Como dijo Séneca: “Desgracia imprevista nos hiere más fuertemente” y eso fue lo que ocurrió anoche, en una nueva noche negra para el barcelonismo, en Anfield. Ya han pasado unas cuántas horas de la hecatombe y aún no sé ni que decir, ni que pensar.

El Barça nos volvió a fallar, pero esta vez duele más ya que veníamos avisados. El Liverpool de Kloop arrolló, pisoteó y superó a un Barça sin carácter, sin aptitud y sin personalidad alguna. Nos la prometíamos felices con este equipo: Que si triplete por aquí, que si triplete por allá… Y entre el alemán, Origi y Wijnaldum nos devolvieron a la cruda realidad. Como ya ocurrió en Roma, nos volvieron a pintar la cara pero ahora en todas unas semifinales de Champions. Inadmisible, intorelable y bochornoso son las palabras que pueden definir el partido de los de Ernesto Valverde en Inglaterra. La imagen que dejamos fue dantesca.

Vivir de Messi da réditos, es una baza importante para el club. De hecho, me atrevo a decir que sin él no hubiéramos ganado cuatro títulos (con la Copa del Rey sin decidir) en esta ‘era Valverde’. Pero es una receta engañosa. Algún día se retirará, ¿y qué será de nosotros? Porque la identidad la estamos perdiendo con un presidente que no apuesta absolutamente nada por ella y con un entrenador que juega a todo menos a lo que nos gusta.

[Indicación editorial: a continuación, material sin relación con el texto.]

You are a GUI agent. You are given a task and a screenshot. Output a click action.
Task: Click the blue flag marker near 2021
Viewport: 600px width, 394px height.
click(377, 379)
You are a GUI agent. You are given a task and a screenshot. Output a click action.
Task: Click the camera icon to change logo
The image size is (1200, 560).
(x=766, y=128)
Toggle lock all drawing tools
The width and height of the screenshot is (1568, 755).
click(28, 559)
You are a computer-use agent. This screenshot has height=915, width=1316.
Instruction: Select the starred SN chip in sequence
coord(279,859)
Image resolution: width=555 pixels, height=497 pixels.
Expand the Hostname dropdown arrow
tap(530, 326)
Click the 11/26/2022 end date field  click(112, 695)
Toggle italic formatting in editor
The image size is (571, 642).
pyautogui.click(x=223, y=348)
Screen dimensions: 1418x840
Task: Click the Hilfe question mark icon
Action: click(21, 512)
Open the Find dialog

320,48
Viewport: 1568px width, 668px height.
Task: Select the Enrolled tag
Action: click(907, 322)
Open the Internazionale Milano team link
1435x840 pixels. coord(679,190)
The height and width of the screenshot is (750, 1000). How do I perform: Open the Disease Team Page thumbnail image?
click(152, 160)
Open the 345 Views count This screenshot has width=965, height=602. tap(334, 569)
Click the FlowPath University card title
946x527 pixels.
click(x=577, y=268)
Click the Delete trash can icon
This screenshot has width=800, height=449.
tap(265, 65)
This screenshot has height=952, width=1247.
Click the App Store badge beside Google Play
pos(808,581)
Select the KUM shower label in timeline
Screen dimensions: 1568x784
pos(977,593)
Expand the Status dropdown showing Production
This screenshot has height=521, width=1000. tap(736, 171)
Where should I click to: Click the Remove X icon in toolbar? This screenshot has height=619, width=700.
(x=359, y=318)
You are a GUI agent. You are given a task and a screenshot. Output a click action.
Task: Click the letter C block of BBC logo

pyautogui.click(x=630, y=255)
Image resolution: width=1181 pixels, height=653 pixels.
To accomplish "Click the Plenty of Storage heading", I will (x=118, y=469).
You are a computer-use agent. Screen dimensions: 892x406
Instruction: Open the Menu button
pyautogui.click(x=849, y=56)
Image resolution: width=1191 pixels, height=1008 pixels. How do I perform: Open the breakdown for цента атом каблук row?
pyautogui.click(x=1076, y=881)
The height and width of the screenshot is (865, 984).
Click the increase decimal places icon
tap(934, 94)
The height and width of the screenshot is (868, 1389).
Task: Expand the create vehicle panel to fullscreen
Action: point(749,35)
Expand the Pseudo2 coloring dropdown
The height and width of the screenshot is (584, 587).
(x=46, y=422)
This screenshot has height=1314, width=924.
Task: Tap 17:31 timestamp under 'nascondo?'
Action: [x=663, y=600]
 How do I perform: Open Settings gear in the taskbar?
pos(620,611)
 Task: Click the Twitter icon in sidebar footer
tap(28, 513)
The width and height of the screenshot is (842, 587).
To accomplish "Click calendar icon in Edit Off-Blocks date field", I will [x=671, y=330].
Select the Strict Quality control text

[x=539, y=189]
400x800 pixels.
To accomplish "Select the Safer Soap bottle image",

A nivel personal, ya estoy un poco cansado de ganar Ligas y Copas, y creo que ya no valen para ‘salvar’ una temporada. Después de cuatro años de sequía europea y de muchas tristezas como la de hace unas horas ya necesitamos esa ‘Orejona’. Si queremos volver a los orígenes, hay que hacer algo en el menor tiempo posible.